R has a very useful function that allows us to quickly and easily determine the roots and therefore examine the causality and invertibility of a time series process.
#### Example
Extending upon the data in the PACF example, we will determine the causality using the roots method. We can use the `Arima()` function from the `forecast` package in order to model the data, and then the `autoplot()` function will visualise the unit circle and the **inverse** roots. *If the inverse roots are within the circle, the time series is causal.* Per the analysis we conducted using the PACF plot, we will use the AR(3) model on the data.
```{r}
Ex_data$X_1 = NA
Ex_data$X_1[2:200] = Ex_data$X[1:199]
Ex_data$X_2 = NA
Ex_data$X_2[3:200] = Ex_data$X[1:198]
Ex_data$X_3 = NA
Ex_data$X_3[4:200] = Ex_data$X[1:197]
model = lm(X ~ X_1 +X_2 +X_3 , data = Ex_data)
summary(model)
Ex_data_ts %>%
Arima(order = c(3,0,0))%>% autoplot
```
#### More examples
In order to drive home this concept, we will simulate a a couple AR and ARMA processes and visualise their unit roots.
##### ARMA(3,2)
```{r}
my_ARMA_sim <- function(n,ma_coeff,ar_coeff,sigma=1) {
n.start <- n + floor(.2/(1-.2)*n)
burnin <- floor(.20*n.start)
model_params <- list(ma = ma_coeff,ar=ar_coeff)
ts_sim <- arima.sim(model = model_params, n = n.start,sd=sigma)
ts_sim <- ts_sim[(burnin+1):n.start]
return(ts_sim)
}
n=1000
ar_coeff=c(.4,.4,.1)
ma_coeff=c(.4,.5)
sigma <- 1
AMRA_sim <- my_ARMA_sim(n=n,ma_coeff=ma_coeff,ar_coeff=ar_coeff,sigma=sigma)
ts(AMRA_sim, frequency = 10, start = c(1900)) %>%
Arima(order = c(3,0,2))%>% autoplot
```
##### AR(2)
```{r}
my_AR_sim <- function(n=189, ar_coeff,sigma=1) {
n.start <- n + floor(.2/(1-.2)*n)
burnin <- floor(.20*n.start)
model_params <- list(ar = ar_coeff)
ts_sim <- arima.sim(model = model_params, n = n.start,sd=sigma)
ts_sim <- ts_sim[(burnin+1):n.start]
return(ts_sim)
}
ar_sim <- my_AR_sim(n=n,ar_coeff=0.5,sigma=sigma)
ts(ar_sim, frequency = 1, start = c(1900)) %>%
Arima(order = c(1,0,0))%>% autoplot
```
#### Forecasting Functions
After conducting EDA and examining causality/invertibility, we can begin forecasting. R has a few functions which are very helpful in this area. The `forecast` package includes a function called `forecast` that takes a model as a parameter and extrapolates it to future time periods.
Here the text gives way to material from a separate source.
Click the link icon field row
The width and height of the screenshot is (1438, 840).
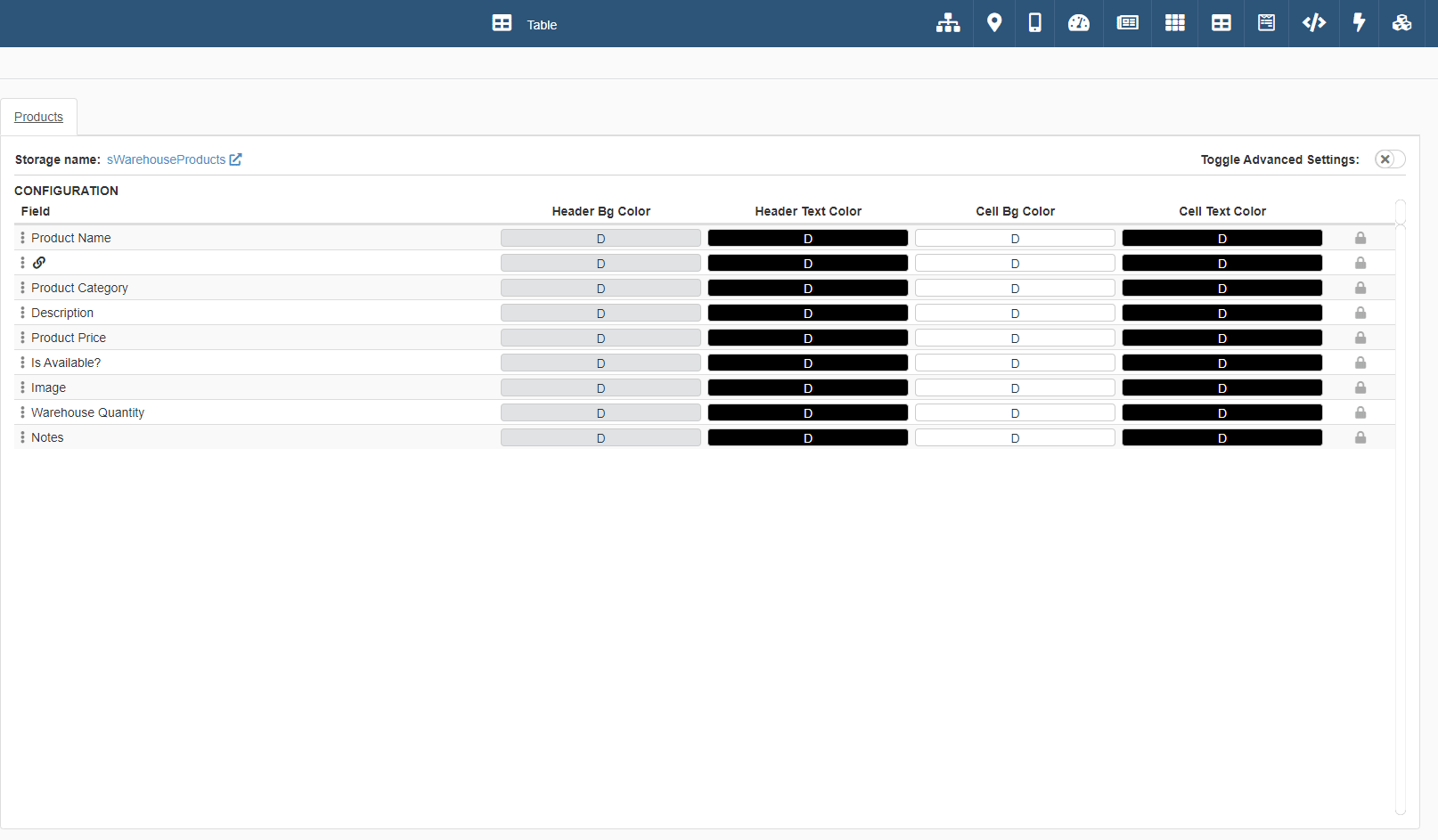tap(39, 263)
The `ets` function below is an exponential smoothing model. The blue line represents the estimated value and the shaded purple areas are the confidence bands for that estimate.
```{r}
USAccDeaths %>%
ets() %>%
forecast() %>%
autoplot()
```
We can also use the `Arima` function to estimate an ARMA model and then use it to forecast future values. Using the ARIMA on the simulated AR(2) model we created earlier.
```{r}
ts(ar_sim, frequency = 1, start = c(1900)) %>%
Arima(order = c(2,0,0)) %>%
forecast() %>%
autoplot(ylab = "Simulated AR(2)")
```
### Recap
The motivation for this project was to demonstrate how to conduct time series analyses in R in a straightforward and practical way. I wanted to extract the critical components of the theory behind time series analysis and apply it to real data. I tried to find a balance between highlighting mathematical equations and concepts, without getting lost in the weeds and straying from the practical applications. In this tutorial, I highlighted exploratory data analysis techniques, including utilising the acf and pacf plots, and decomposing the data into seasonal and trend components. Then, I explained methods to analyze the error structure of de-trended data, and highlighted a couple methods to forecast data in an suitable way. With more time and resources, I would further explore forecasting methods in R and expand on other characteristics of stationary time series data that are important to consider. Whilst I had a basic understanding of the fundamental time series concepts, this project strengthened my grasp of time series analysis and exposed me to practical methods to applying the theory in R. Additionally, I feel that creating this tutorial helped me better understand the theoretical concepts of time series and identify the significance (or the "so what") of many of these theories. I found it helpful to connect the time series concepts to linear regression concepts that we have been trained in as statistics students. I came to realize how time series builds and expands on many of the concepts we are familiar with through our stats training so far.